## THE TASK
Write the next part of the forum thread on sharing EIS student examples, starting right after its final heading.

## PROVIDED PASSAGE
┄┄┄┄┄┄

# Student examples



## Craig Sharmat (Jul 2, 2005)

With now a fair amount of people taking EIS it would be great if any student would like to put up music made from their exercises. i realize that people outside of EIS might view these as pieces, but it would be great for those involved to share ideas and how lessons are being used.

I know this is probably a stretch but it would be great to get the ball rolling.


----------



## Jackull (Jul 2, 2005)

Like to post some & get comments, but no hosts :( :cry: 

jacKuLL


----------



## Dan Selby (Jul 3, 2005)

I've had to take a break from my lessons at the moment, unfortunately - just too much going on right now - but when I get going again I will do my best, Craig. 

Cheers,

Dan


----------



## Frederick Russ (Jul 3, 2005)

The only one I can think to contribute which is 100% EIS is a relatively elementary idea that sounds more complicated than it is - it's based on Book 2, Lesson 1 that I did several months ago: 

http://www.vi-control.net/mymusic/SpudSteps3.mp3

The only other thing would be my last piece, Waves, which uses just about everything I had learned to Book 2, lesson 3: voice leading, eis scales, bass movement, etc:

http://www.vi-control.net/mymusic/WavesFinal.mp3

Hope this helps.


----------



## groove (Jul 3, 2005)

this is great frederick ! love the waves final a lot... not all of that is from EIS or i didn't readed the book correctly :lol: 

anyway i'm still working on it (just getting into bass in motion) no cues yet...soon !

stephane


----------



## MCS (Jul 5, 2005)

Frederick, that's really cool!

Best,
Michael


----------



## José Herring (Jul 5, 2005)

I think the work is really good. I'm really starting to be impressed with the EIS thing.

Looking into it.

Jose


----------



## Jackull (Jul 5, 2005)

┄┄┄┄┄┄

## GIVEN DATA
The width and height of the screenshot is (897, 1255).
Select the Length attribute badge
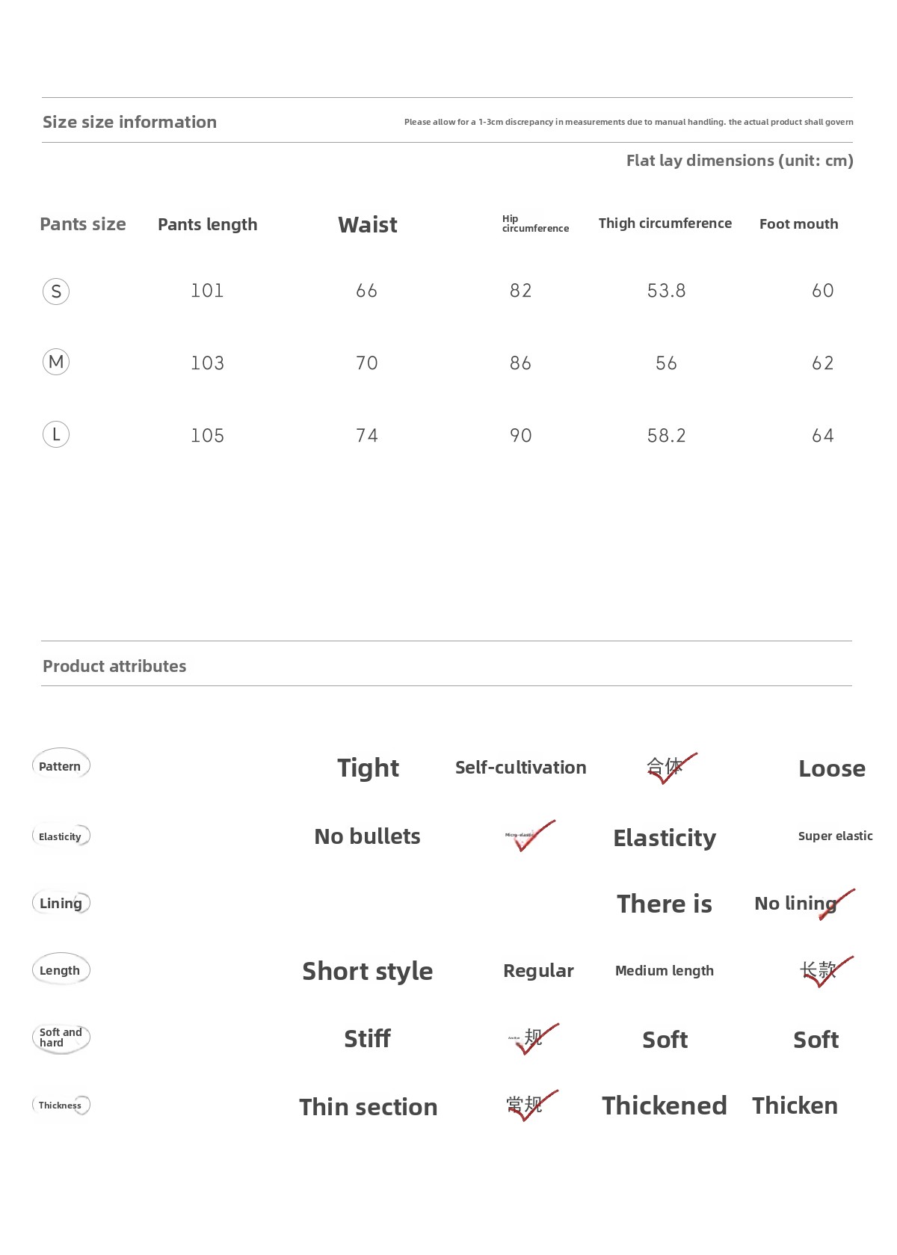click(61, 970)
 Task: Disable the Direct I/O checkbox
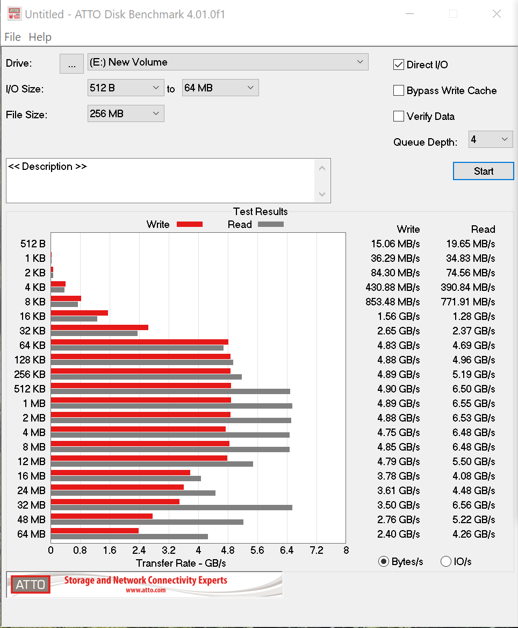399,65

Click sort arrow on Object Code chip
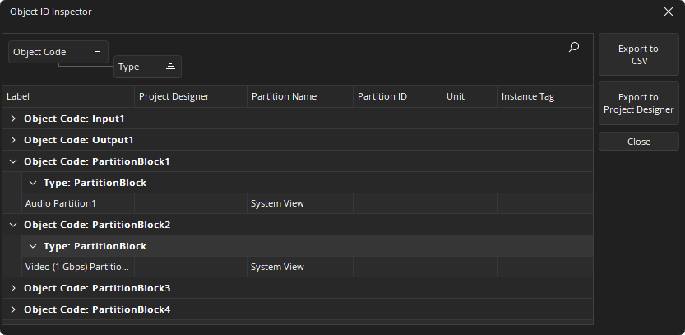pyautogui.click(x=97, y=52)
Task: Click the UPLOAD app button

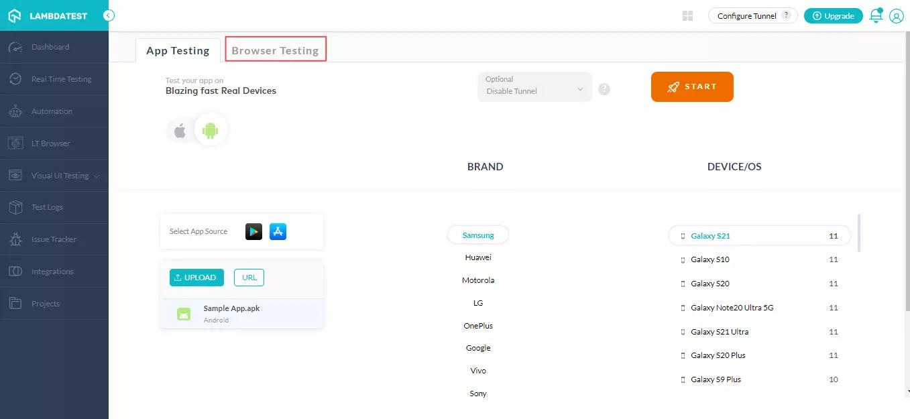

┄┄┄┄┄┄

## THE REPLY
Frederick Russ said:


> The only one I can think to contribute which is 100% EIS is a relatively elementary idea that sounds more complicated than it is - it's based on Book 2, Lesson 1 that I did several months ago:
> http://www.vi-control.net/mymusic/SpudSteps3.mp3


Yes 100% EiS & clearly using the book2-lesson1 idea. The thing that makes it sound interesting & complicated is your additional moving line (counterpoint) on top of E1 progression plus the orchestration. You did an excellent job out of this simple exercise. Now I have to go back & see what I've missed on all the topics ... 
Thanks for posting this again Fred & I hope others will share how they treat the lessons in a piece & go beyond.

jacKuLL 8)


----------



## Craig Sharmat (Jul 5, 2005)

thanks Frederick,

this is perfect, actual EIS application, it reminds of the techniques i often have totally forgotton and should not, and here is real example of one technique. It's great that it is orchestrated as it lets one hear how a certain technnique might be used.

thanks again for posting this


----------



## MCS (Jul 7, 2005)

Here?s another example. Based on book 2 lesson 1.

first 12 bars is a progression of fifth, the next 12 bars is a progression of E5 both descending.

http://www.mimesc.com/music/progessions.mp3 (www.mimesc.com/music/progessions.mp3)

Of course this is a VERY basic example, so I don?t know whether I can call it 'music' :D 

Best,
Michael


----------



## Craig Sharmat (Jul 7, 2005)

cool

i like hearing the little bits of counterpoint that are created through the exercise.


----------



## Patrick de Caumette (Jul 8, 2005)

Frederick Russ said:


> The only one I can think to contribute which is 100% EIS is a relatively elementary idea that sounds more complicated than it is - it's based on Book 2, Lesson 1 that I did several months ago:
> 
> http://www.vi-control.net/mymusic/SpudSteps3.mp3
> 
> ...



Frederick,

I enjoyed the first example. Very nice!

I am drawned to EIS harmonic progressions.
One of these days I will make sure to check it out!

ps: I am not sure about the first hits into the chords (being doubled).
A roll into only one accent seems to work better?
The rest is very enjoyable, very cinematic as well!


----------



## rJames (Jul 9, 2005)

Frederick Russ said:


> The only one I can think to contribute which is 100% EIS is a relatively elementary idea that sounds more complicated than it is - it's based on Book 2, Lesson 1 that I did several months ago:
> 
> http://www.vi-control.net/mymusic/SpudSteps3.mp3
> 
> ...



It has taken me this long to listen to those pieces, Frederick. Very nice indeed.

Both pieces are very cool. Don't know what else to say.


----------



## Craig Sharmat (Aug 11, 2005)

this is cool Larry. Really nice movements.

Thanks for the auto pan..

to those wondering what this is, it is an exercise in harmony in 4ths.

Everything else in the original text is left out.